The Leo Club members volunteer at various events in the community. My daughter, for instance, a Leo, volunteered at the Hinkle Creek Elementary School carnival in the spring, and there are plans to volunteer at other elementary carnivals next year. Leos have also filled Thanksgiving baskets for Good Samaritan Network of Hamilton County at the Fairgrounds.
The Leos wanted to give back to the community in the form of a scholarship, so the club offered a $500 scholarship. Then, thanks to donations by a “retired member of the Noblesville community,” the club has since been able to give away a $1,000 scholarship, which goes to a graduating senior who has “endured or overcome a great obstacle during their school years, was able to still get the job done in the classroom, is an upstanding human at NHS, while still finding time to give back in the community,” Smith said.

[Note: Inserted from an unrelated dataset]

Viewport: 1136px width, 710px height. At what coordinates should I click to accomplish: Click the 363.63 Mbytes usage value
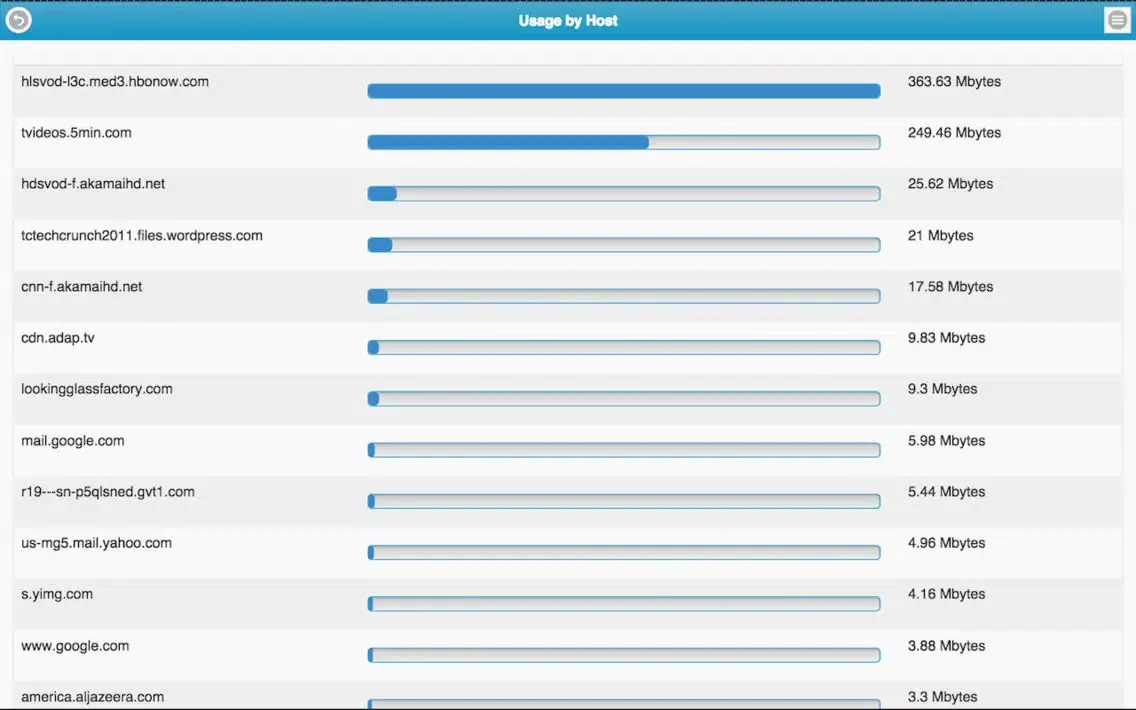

Five years ago, the Leos decided to buy new clothes for two graduating seniors whose families are in need, recommended by the NHS guidance department. So the club sent them anonymously to Kohls to shop with $150 from the Leos.
If the Leos would come up with more money, if the bake sales and “Selfie Nights” become more profitable, Leo Club members would like to shop for groceries and deliver to needy Noblesville school families, who would have anonymity. “Kids need to learn to shop, and budget to shop, and there are a lot of families in the community that having enough food to get through the week, would be a huge shot in the arm,” Smith said.
The Leos meet during Academic Lab study hall at the end of the school day on Gold Day schedules, which alternate every other day with Black Day schedules.
The Leos also help out each year with the Lions Club Pork Chop Dinner usually the first Friday in June. My daughter helped with the dinner, by clearing tables while other members were serving desserts and pouring beverages. Leo Club members also have helped set up for the Lions dodgeball and a few years ago at the Indiana School for the Blind and Visually Impaired. Leo Club members enjoyed a year-end celebration with pizza and bowling at Bowl 32 in Noblesville.
What’s next, I asked? “Good question,” Smith said. “We are always looking for ways to get involved. Big numbers this year just means more strong minds and strong backs to help out.”
Smith, who grew up on Indianapolis’ Eastside and attended Scecina Memorial High School in the 1970s, is the seventh of eight children in a big Catholic family. His parents were big in getting the St. Vincent DePaul Society in Indianapolis big in the 1970s when he was in high school. He gave up many Saturday mornings picking up donated washers and dryers and refrigerators by people, then delivering them to people in need of those items. Smith said, Smith has taught at NHS ceramics for 31 years and enjoys being involved outside of the typical responsibilities of a teacher.
He said, “My parents taught me to give back when I was a kid, and I like showing and teaching kids at NHS that it feels good to help others.”